If you think museums are just dusty birds and ancient history, think again. As a Seattle tour guide, people are always asking me what they should check out. At the top of my list: The Museum of History and Industry, or MOHAI, located at the south of Lake Union–an absolute must- see, I think, if you want to understand the soul of Seattle.
I went again last week and again left astounded. What impressed me the most? It was not just one thing, but rather the fact there was exhibit after exhibit after exhibit documenting innovation upon innovation, whether it was around airplanes, computers, energy efficient buildings, coffee, food, music, transportation, medicine, gadgets–you name it.
So. You have to wonder what it is about this place that has created such a culture of innovation anyway. Is it the abundance of trees? Is it something in the water? As crazy as it sounds, that’s probably part of it. In architecture, there’s a concept known as biophilic design. Biophilia is love of nature, and there are an increasing number of studies indicating that people who have views of nature are less stressed–and more creative.
But I digress. The trees and the water were, of course, this city’s first source of wealth. Here’s an interesting factoid: the now chic neighborhood of Ballard (dubbed the “Brooklyn of Seattle” by the Wall Street Journal) was the ” shingle capital of the world” at the turn of the 19 th century. The world!
But Seattle’s wealth, even back then, was not just borne of extraction ( trees from the forest, fish from the sea.) There were, for example, well…..boats! Among other things, there’s a model of a wooden yacht built by the NJ Blanchard Boat Company ( 1900- 1963), headquartered for a while at the north end of Lake Union, that I myself have raced. ( Full disclosure: I race in Duck Dodge in the summers on Lake Union.) And then there’s Foss Maritime, now the largest tug and towing concern on the west coast. It began with a $5 rowboat purchase in 1889 –and grew in no small measure due to a relentless woman: Thea Foss.

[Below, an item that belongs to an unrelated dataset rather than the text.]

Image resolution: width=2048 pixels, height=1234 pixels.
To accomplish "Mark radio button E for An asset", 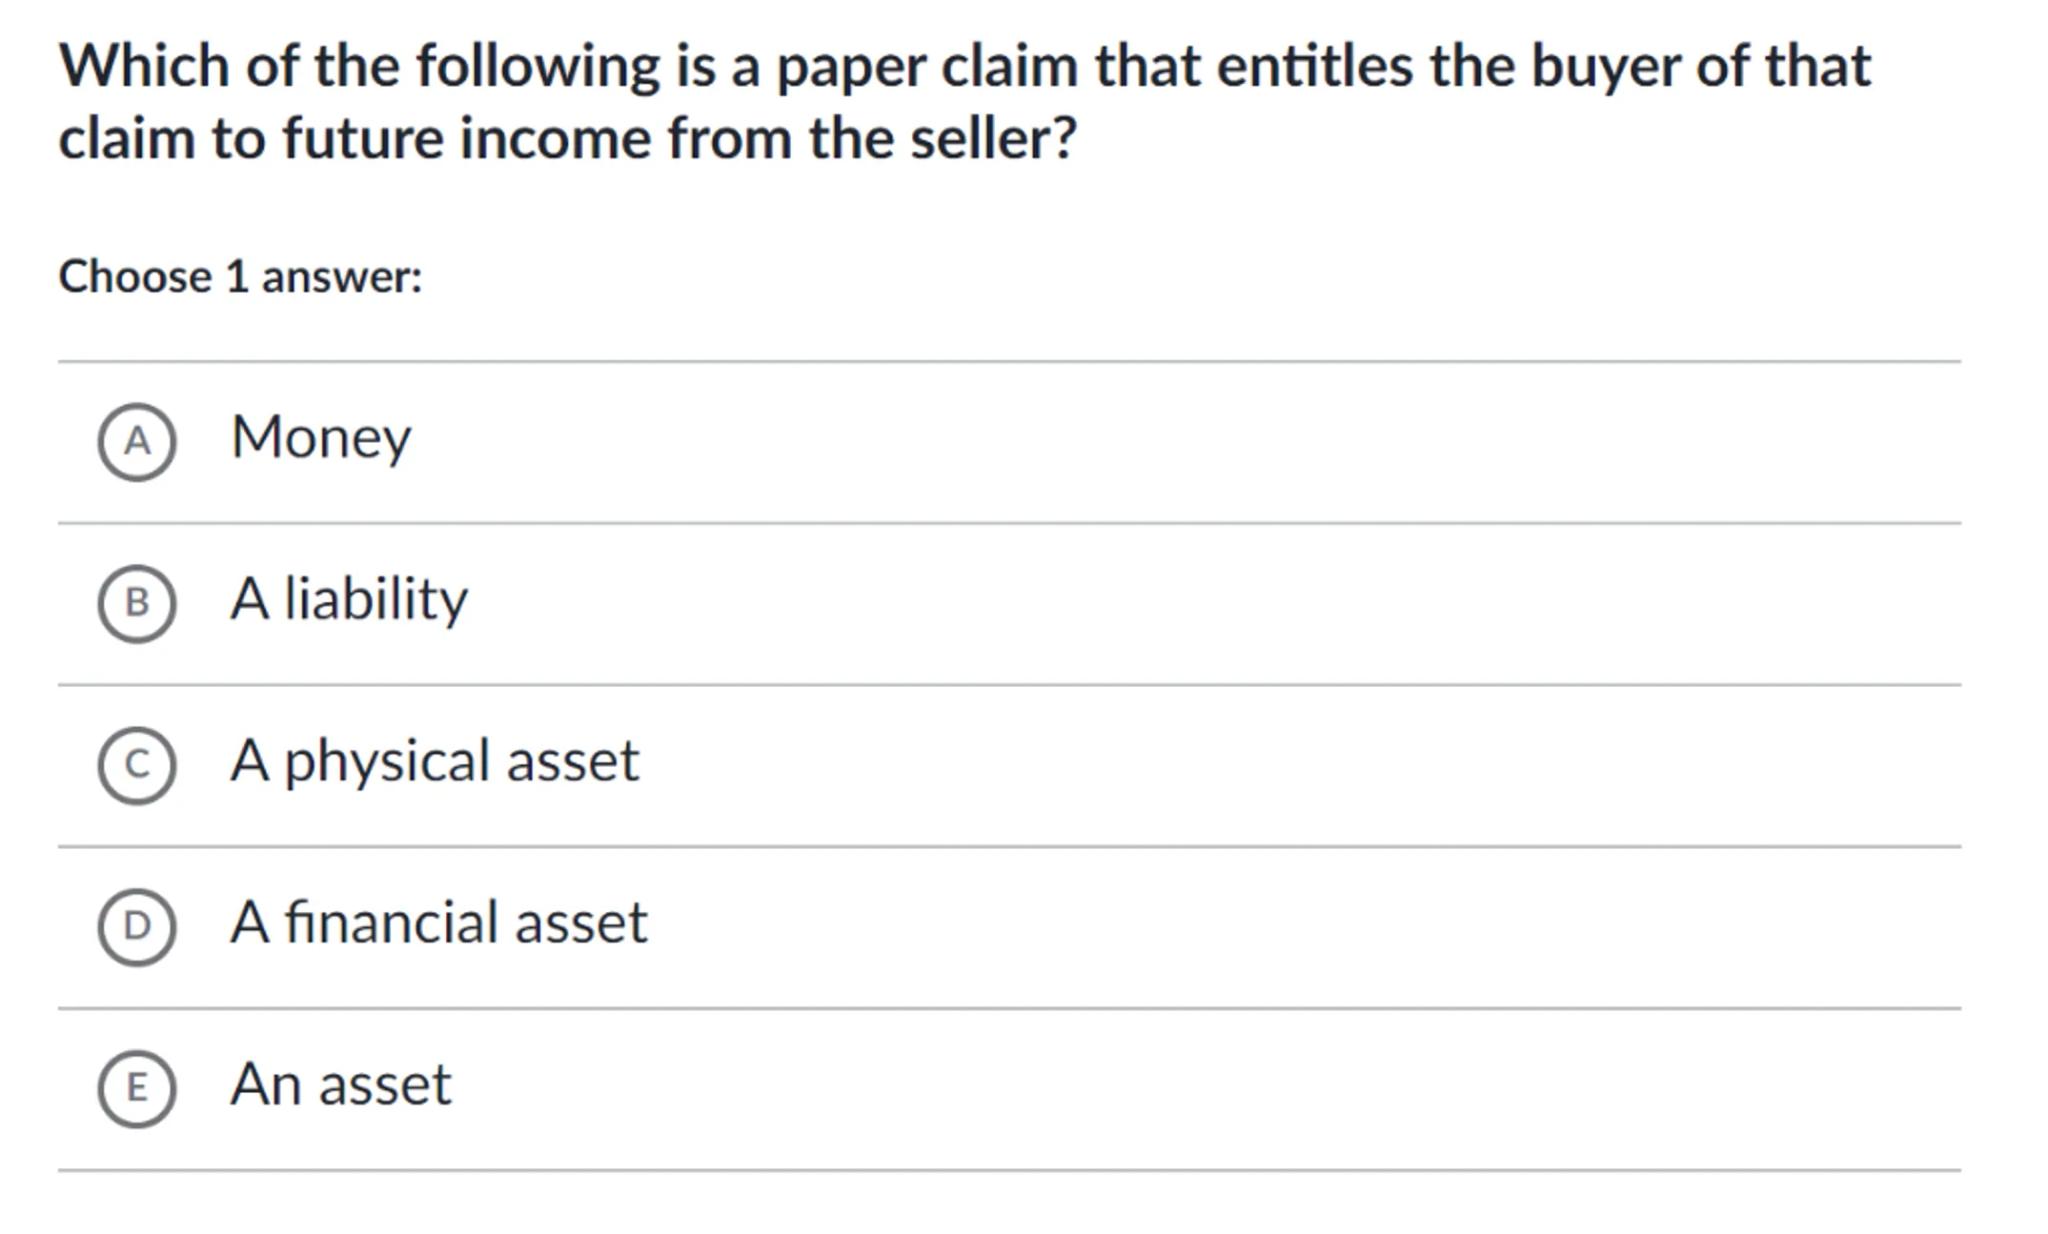I will pos(137,1088).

I particularly enjoyed viewing photos of:
* UPS founder Jim Casey’s early messenger vehicles (he started the company in 1907 with a $100 loan)
* John Nordstrom’s first shoe store in 1901
* Eddie Bauer outside his shop in 1926 surrounded by all the fish he caught
* REI Founder Lloyd Anderson atop a mountain in 1941, and
* cell phone/ wi-fi magnate Craig McCaw ( who sold his firm, McCaw Cellular Communications to At &T in 1994) with a HUMONGOUS cell phone by his ear.
There are just so many surprises here. I mean…a Board game? In a museum? Cranium, which was founded in 1998 on the principle of giving everybody an opportunity to shine, became one of the fastest-selling and most award-winning games in history. The company was sold to Hasbro in 2008, but CEO Richard Tait ( Grand Pooh- Bah, he called himself), has transmogrified himself into Chief BoomBoom (otherwise known as Entrepreneur in Residence) at….Starbucks. His job: ” changing big think by embracing small think, ” according to his profile at LinkedIn.
Maybe it’s because I am an actor by training, but in the past, I was especially wowed by a special exhibit at MOHAI about films made in Seattle. The list is actually quite long, but a few include: Sleepless in Seattle ( of course), It Happened at the World’s Fair ( with Elvis), the Slender Thread ( with Sidney Poitier and Anne Bancroft), the Fabulous Baker Boys, and an Officer and a Gentleman. I was disappointed this exhibit is gone, but heh: They may have to do it again, what with Amazon nearby engaged in film.
Meanwhile, there’s another special exhibit, Edible City: A Delicious Journey. To be expected, I guess: We are, after all, a city of foodies. The biggest surprise for me: learning that Japanese- American farmers accounted for nearly half the vendors at the Pike Place Market during the early 1940s when former president Franklin D. Roosevelt ordered they be relocated and interned.
Of course, many of us know by now that Japanese- Americans were interned–not something I learned in high school–if for no other reason, due to Bainbridge Island author David Guterson’s fabulous novel ( and spin-off movie), Snow Falling on Cedars. I did not know, however, about the 1882 Chinese Exclusion Act, which blocked Chinese workers from entering the country and denied residence to those who were here.
Plus ca change, plus c’est la meme chose. The more things change, the more they stay the same.